Step 1 - Occupy the Square in Front of the Pawn

Place your most powerful piece on the square directly in front of the backward pawn. A knight is ideal because it cannot be chased away by another pawn (since the backward pawn cannot advance). A bishop or rook on that square can also be excellent. The key is that this piece becomes your anchor for the entire attack.

For example, if Black has a backward pawn on d6:

  • White places a knight on d5 - this piece is untouchable by Black's pawns
  • White maneuvers a second knight to f4 or e3 to support the d5 knight and add pressure
  • White places a rook on d1 pointing directly at d6
  • White doubles rooks on the d-file if possible

Step 2 - Create a Second Weakness

The most critical strategic concept when exploiting a backward pawn is Steinitz's principle: one weakness is often not enough to win. You need to create a second weakness to divide the defender's attention. While your opponent is busy defending d6, launch a pawn advance on the kingside or create pressure on a different file. When they move pieces to handle the second threat, you capture the backward pawn.

Pro tip: After establishing your knight on the outpost square, look for a way to open a second front. A pawn advance like h4-h5 on the kingside, or pressure on the queenside with a4-b4, often cracks the defense because your opponent simply runs out of pieces to cover everything.

Step 3 - Convert in the Endgame

Backward pawns are often most vulnerable in the endgame when there are fewer pieces to defend them. Trade off the defender's most active pieces, especially knights that could create counterplay, and simplify into a rook or queen endgame where your rook on the d-file dominates. Once you win the backward pawn, you typically have a passed pawn or a favorable majority that decides the game.

For concrete endgame conversion techniques, our guide on Passed Pawn Strategy: How to Win Chess Endgames covers exactly what to do once you win the pawn and need to convert the advantage.

Chess diagram illustrating how to double rooks on a half-open file to pressure a backward pawn on d6

How Do You Play With Your Own Backward Pawn Without Losing?

============

QUESTIONS TO ANSWER.
• 1. Answer these from the backward-pawn guide:
(a) Which piece does the guide call ideal for the square directly in front of the backward pawn?
(b) Whose principle holds that one weakness is often not enough to win?
(c) According to the guide, when are backward pawns often most vulnerable?
• 2. Reproduce the backward-pawn guide from "For example, if" to "capture the backward pawn.", and replace "Steinitz's principle" with "the two-weakness principle".
The listing that comes next has nothing to do with the backward-pawn guide.

INFORMATION SHOWN.
============

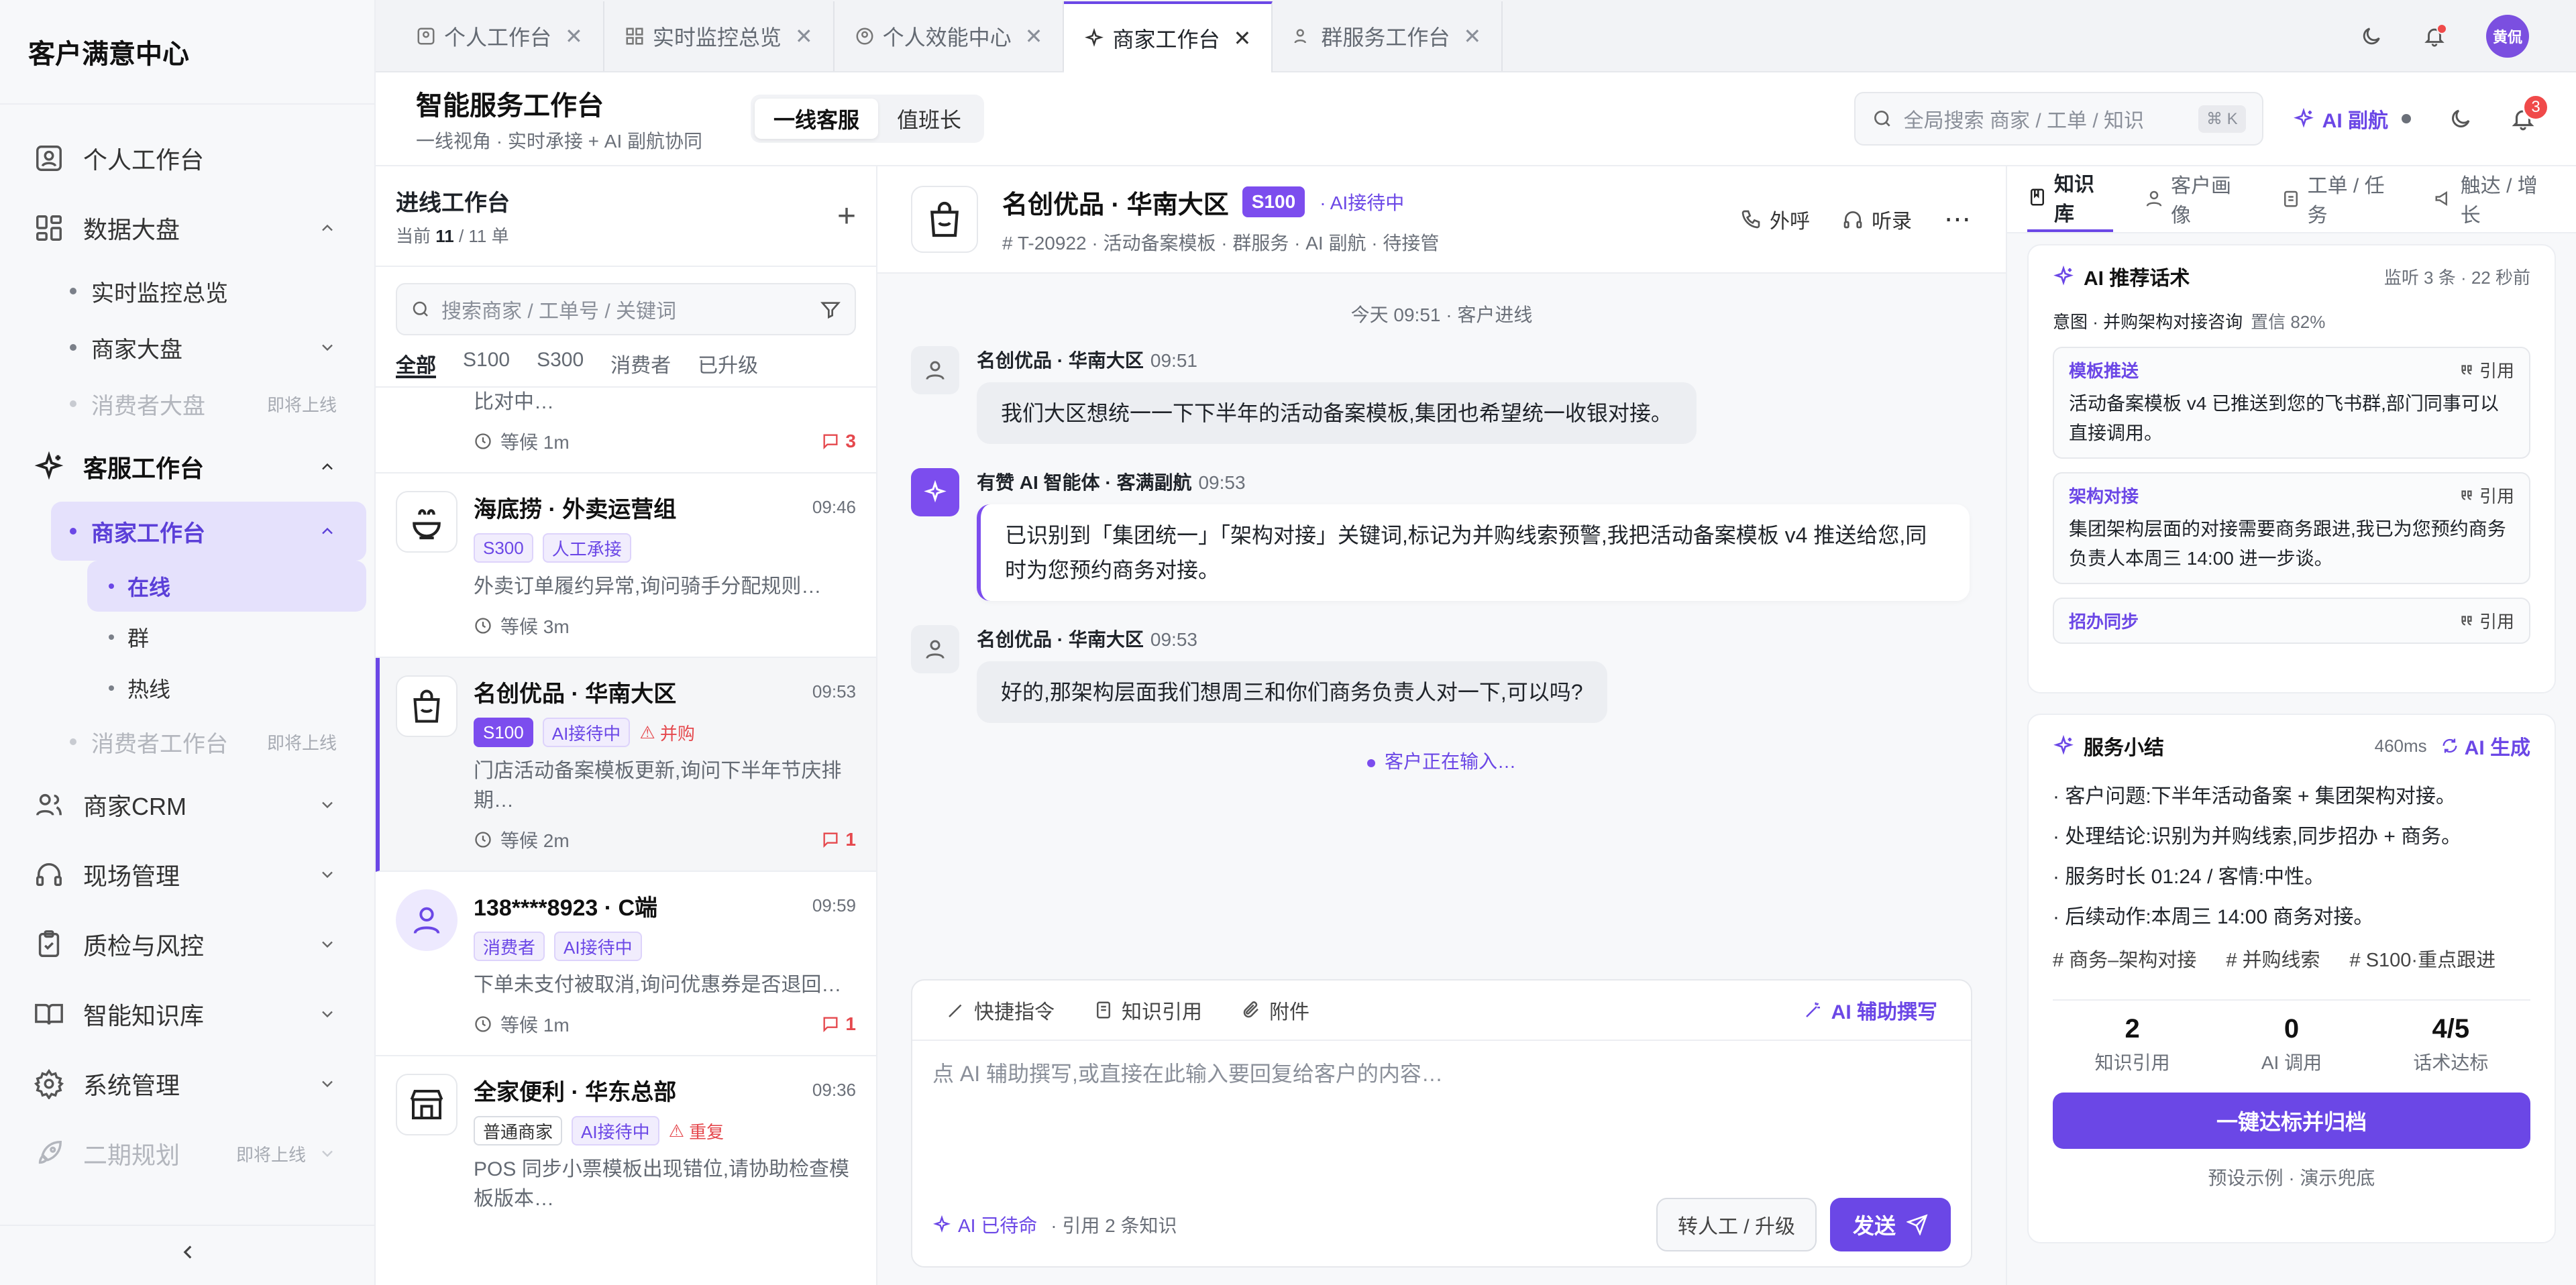  I want to click on knowledge-cite-button: 知识引用, so click(1147, 1010).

============

ANSWERS TO THE TASKS.
• 1.
(a) A knight.
(b) Steinitz's.
(c) In the endgame, when there are fewer pieces to defend them.

• 2.
For example, if Black has a backward pawn on d6:

  • White places a knight on d5 - this piece is untouchable by Black's pawns
  • White maneuvers a second knight to f4 or e3 to support the d5 knight and add pressure
  • White places a rook on d1 pointing directly at d6
  • White doubles rooks on the d-file if possible

Step 2 - Create a Second Weakness

The most critical strategic concept when exploiting a backward pawn is the two-weakness principle: one weakness is often not enough to win. You need to create a second weakness to divide the defender's attention. While your opponent is busy defending d6, launch a pawn advance on the kingside or create pressure on a different file. When they move pieces to handle the second threat, you capture the backward pawn.